Mungkin harapan itu kembali bersemi tatkala bapak mengusung semangat baru membangun institusi Tribrata ini. Semangat dengan tagline keren: PROMOTER. Profesional, modern, dan terpercaya.
Tagline yang sebenarnya sangat sederhana dan saya yakin amat mudah mengaplikasikannya di lapangan kepada semua personil Polri.
Tapi apa lacur, kenyataannya, terlebih hari-hari belakangan, tagline itu hanya seperti kata-kata tak bermakna. Ia hanya keren karena dipajang di standing banner-standing banner, poster, stiker, atau advertorial di suratkabar.
Setelah apa yang dilertontonkan aparat bapak belakangan ini, motto Promoter itu hanya serupa utopia belaka. Bak kata orang Padangpanjang, "Ndak babaun tunjuak den" yang artinya, nonsense saja semua yang disosialisasikan lewat tagline dan motto tersebut.
Apakah menghajar mahasiswa tak bersenjata dan ketakutan itu PROFESIONAL? Apakah membawa pentungan di era 4.0 ini MODERN? Apakah kasus tweet soal ambulan yang dihapus itu TERPERCAYA?
Lihatlah, bagaimana personil Polri yang diperintahkan mengamankan demo mahasiswa justru bertindak brutal dan sadis seperti yang terlihat di video2 warga yang bersileweran di media sosial. Menghajar, memukul, menendang serupa tawuran anak STM zaman dulu. Tak terlihat wajah-wajah pengayom.
Lalu, admin akun resmi institusi Polri semisal @TMCPoldaMetro dalam kasus tweet "ambulans bawa batu dan bensin untuk molotov" itu. Miris.
Belum selesai, kemarin jurnalis Dandy Laksono dijemput tengah malam di rumahnya. Sebelumnya Pemred IDNTimes mengeluhkan perlakuan aparat bapak terhadap reporternya yang meliput. Memalukan! Pease, hentikanlah cara2 tak elok itu. Kasihan mahasiswa, kasihan reporter yang gajinya tak seberapa itu.
Saya nukilkan, bukankah etika profesi Polri adalah kristalisasi nilai-nilai Tribrata dan Catur Prasetya yang dilandasi dan dijiwai oleh Pancasila? Ia juga mencerminkan jati diri setiap anggota Polri dalam wujud komitmen moral.
Lalu, juga tersebut etika kemasyarakatan yang membimbing semua personil Polri punya sikap moral yang memelihara keamanan dan ketertiban masyarakat. Polisi tak sekadar menegakkan hukum tapi melindungi, mengayomi, dan melayani masyarakat dengan mengindahkan kearifan lokal dalam budaya Indonesia. Bukankah begitu?

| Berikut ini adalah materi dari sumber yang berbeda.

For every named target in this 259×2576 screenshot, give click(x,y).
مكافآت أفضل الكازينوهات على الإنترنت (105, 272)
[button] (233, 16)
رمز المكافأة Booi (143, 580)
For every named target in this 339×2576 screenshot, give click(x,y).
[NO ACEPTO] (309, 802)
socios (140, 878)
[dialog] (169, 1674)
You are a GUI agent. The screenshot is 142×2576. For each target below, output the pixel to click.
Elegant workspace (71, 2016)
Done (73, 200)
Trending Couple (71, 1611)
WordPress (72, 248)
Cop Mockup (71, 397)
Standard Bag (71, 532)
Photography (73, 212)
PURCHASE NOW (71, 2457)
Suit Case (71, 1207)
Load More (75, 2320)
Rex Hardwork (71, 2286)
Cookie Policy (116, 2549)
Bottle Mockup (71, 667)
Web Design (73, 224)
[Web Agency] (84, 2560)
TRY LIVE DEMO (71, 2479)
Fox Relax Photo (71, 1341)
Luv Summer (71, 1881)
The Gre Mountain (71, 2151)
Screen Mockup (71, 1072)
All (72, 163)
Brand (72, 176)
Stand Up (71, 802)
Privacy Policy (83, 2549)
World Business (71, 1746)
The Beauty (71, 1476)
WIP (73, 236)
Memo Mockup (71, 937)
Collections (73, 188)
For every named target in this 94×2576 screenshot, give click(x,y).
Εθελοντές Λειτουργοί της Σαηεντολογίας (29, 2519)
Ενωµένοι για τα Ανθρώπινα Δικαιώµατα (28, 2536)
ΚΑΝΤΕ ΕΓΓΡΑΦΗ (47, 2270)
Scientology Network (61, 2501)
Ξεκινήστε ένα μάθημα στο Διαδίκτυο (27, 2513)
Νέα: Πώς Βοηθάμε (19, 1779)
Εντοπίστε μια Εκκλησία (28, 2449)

Apatah lagi kalau kita sigi lagi Kode Etik Profesi Polri (KEPP), bahwa setiap anggota Polri WAJIB menghormati harkat dan martabat manusia berdasarkan prinsip dasar hak asasi manusia. Apa lagi yang kurang dari semua itu untuk mengilhami prosedur opersional standar?
Sering kali kami dengar dalih dan apologia petinggi Polri bahwa institusi tidak menghendaki dan memerintahkan cara-cara yang cacat moral dan norma dalam menjalankan tugas seperti mengawal demonstrasi. Tapi kenyataan yang tersaji bertolak belakang dengan idealisme yang kami dengar. Maka, jangan salahkan bila rakyat curiga, bahwa kelakuan2 buruk oknum yang dipertontonkan hari-hari belakangan adalah atas persetujuan atasan mereka? Begitu kami menduga-duga.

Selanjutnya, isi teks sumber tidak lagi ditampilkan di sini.